Now that Trump and his followers are doing the laughing, this summer's question reads something like this: Can Trump win the election?
Of course, the answer is: Yes.
Once you're on the ballot as the nominee of one of the two major parties, quite simply, you are one of the two most likely people to win the election. Anything might happen to suddenly cut the legs out from under a candidate. Still, speaking of likelihood, at this point the smart money has to be on Hillary Clinton. Yet, to be fair, that assessment is being made before Trump does his best to turn the upcoming campaign into a contest centered around which of them is the more entertaining celebrity.
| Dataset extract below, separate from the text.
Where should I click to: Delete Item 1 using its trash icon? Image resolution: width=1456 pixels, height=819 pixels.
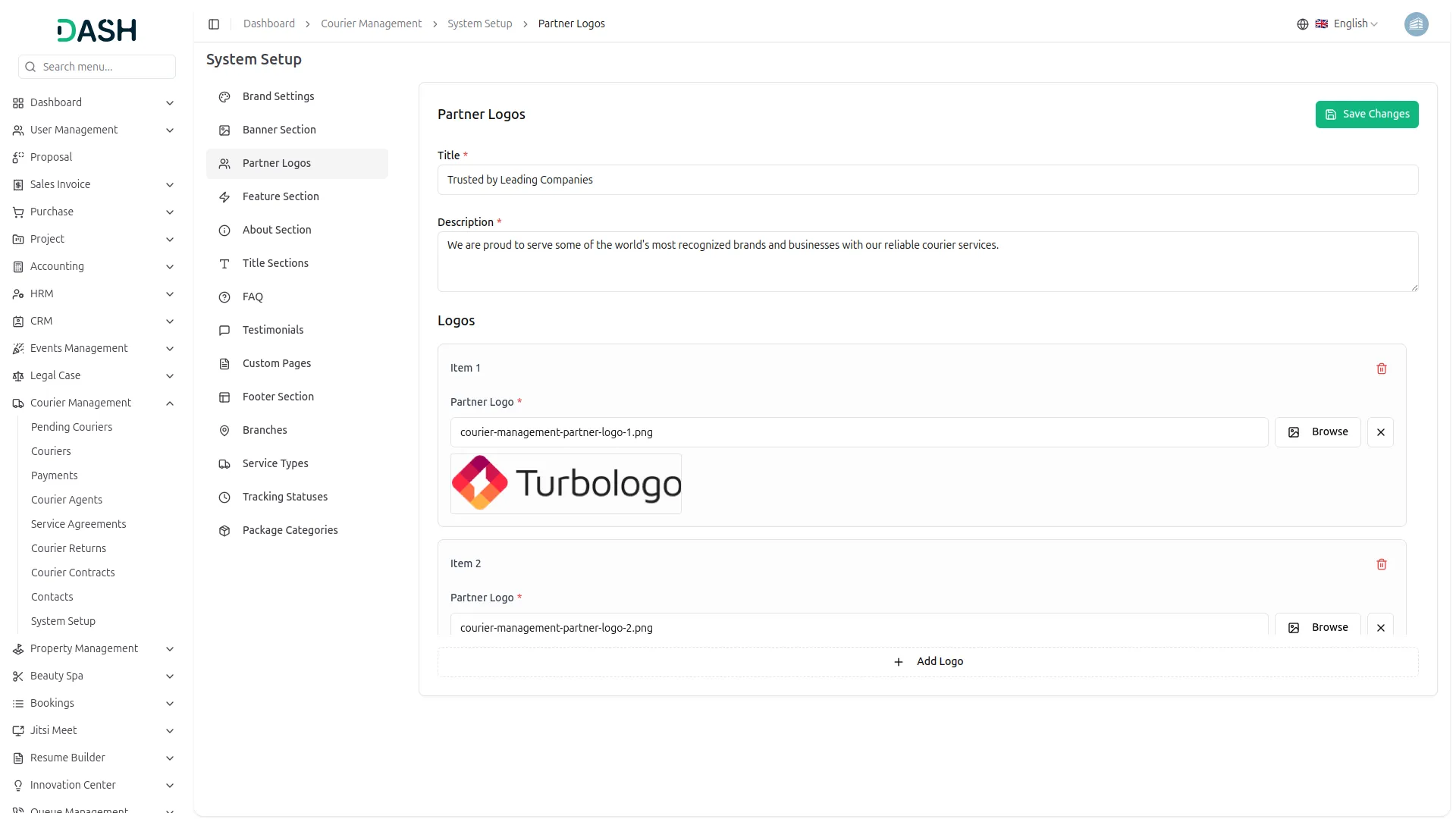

That same basic strategy served Trump well enough during the primaries. Cast in the role he was born to play, that of a geezer version of a playground bully, Trump made the cluttered field of Republican hopefuls look like a bunch of befuddled sissies. Millions of Trump's fans became virtual newshounds, in order to catch his every campaign utterance on live television.
It turned out that whatever Trump didn't know about politics could be more than made up for with what he knew about being a television celebrity. Now the laughs are on the losers: Lyin' Ted, Little Marco, Low-Energy Jeb and the rest of the clumsy stiffs Trump rather easily dispatched from the campaign trail.
So, how sure can we be about what will matter most to 2016's voters, once they have endured the withering campaign that is coming? Put another way, which celebrity will America decide it wants to see and hear every damn day, speaking from the White House?
1 comment:
"Put another way, which celebrity will America decide it wants to see and hear every damn day, speaking from the White House?"
Answer: Trump. No contest. Get ready.